Rabbi Wein shared words — inspiring words, laden with the wisdom of our Torah — to help Am Yisrael wipe away the flood of tears from the face of a nation spiritually broken after the events of World War II. Am Yisrael was brought to the brink of despair following the Holocaust. Yet Rabbi Wein saw how, with the rising up of the Jewish nation once again in its homeland, with the rebirth of Torah in the land of the Jewish People and throughout the world, Hashem is fully faithful to His Word in the voice of Yeshayahu — “removing the disgrace of His people from this earth.” “Ki Hashem diber.” G-d’s words were being fulfilled and they were conveyed by Rabbi Wein to lift the spirits and aspirations of Am Yisrael at a critical moment in our history.

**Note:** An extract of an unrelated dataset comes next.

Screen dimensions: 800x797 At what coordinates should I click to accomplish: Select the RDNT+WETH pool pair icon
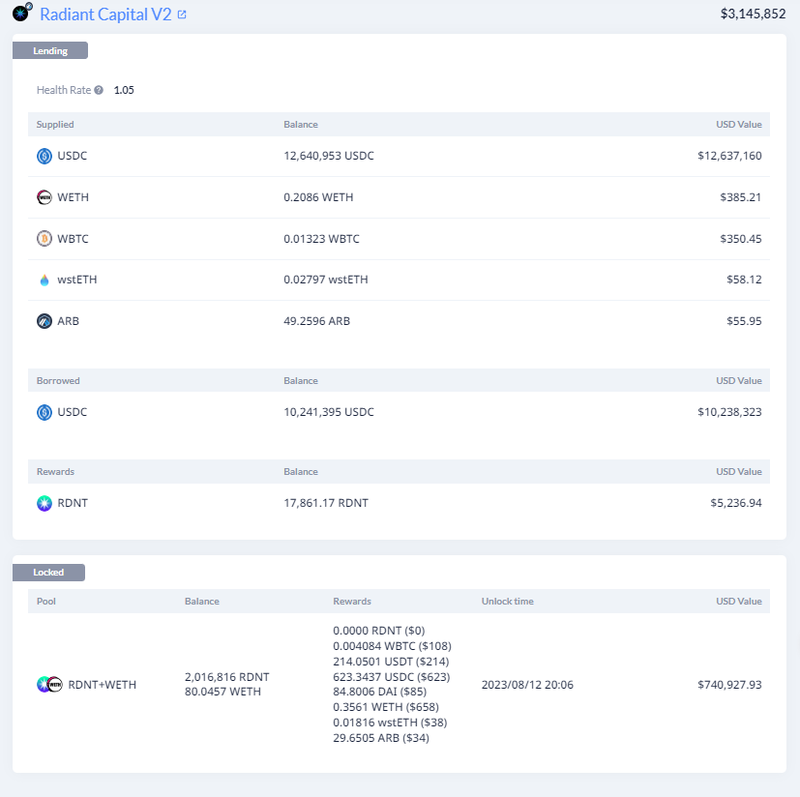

Rabbi Wein was inspired by (and often quoted) the words of Rabi Yehudah Hanasi who attributed his own greatness to “having once seen the great Rabi Meir from behind.” Rabbi Wein often said that he saw and learned from the great men of Torah who survived the Shoah, who brought with them the living legacy of the world that was before the Holocaust. With exceptional wisdom, unique aptitude, and great determination, Rabbi Wein knew that he could teach us and guide us all in national rebirth. The essence of life — as Jewish people should live — would once again be a source of pride and joy.

He also imbued the hearts and minds of young students who he taught in the yeshivah he founded in Monsey, New York, with a sense of responsibility for our future. And after his move to Eretz Yisrael he taught at Yeshivas Ohr Somayach, where he continued his mission and his message. At every stage of his life, Rabbi Wein compellingly shared his ever-growing faith in Hashem and in His people.

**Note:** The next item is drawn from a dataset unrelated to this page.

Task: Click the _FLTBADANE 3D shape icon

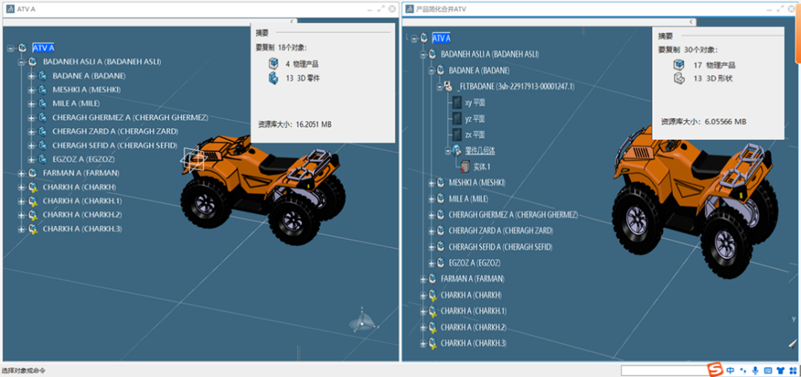Action: (448, 87)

Rabbi Wein’s messages were effective in restoring one’s pride in being a Jew. In his capacity as rav in Miami, he tended to numerous survivors, themselves children of the martyred. He lifted the sights of generations — in the ’60s, ’70s, ’80s, and ’90s, and into the 21st century.

The fact that many members of his shul were Holocaust survivors may have been formative in his way of looking at what Klal Yisrael needs to hear, and what messages needed to be delivered to lift the Jewish people up again.

Around Pesach time, he would talk about “v’erech misbosesess bedamayich, ve’omar lach bedamayich chayi,” and said that there are two ways of looking at bedamayich chayi, that in spite of having to give your blood, in spite of having to sometimes be bloodied in the process, chayi, you’re going to live. Perhaps because of it, you will be a different person — bedamayich chayi. That’s why it was said at the birth of the nation, on Pesach. We say that this is how a nation might be born, but it will live, and likewise, at the bris of each individual child, we say bedamayich chayi. Dam Pesach and dam bris, that blood all around you means that there’s going to be life, and you’re going to live, and make meaningful life happen.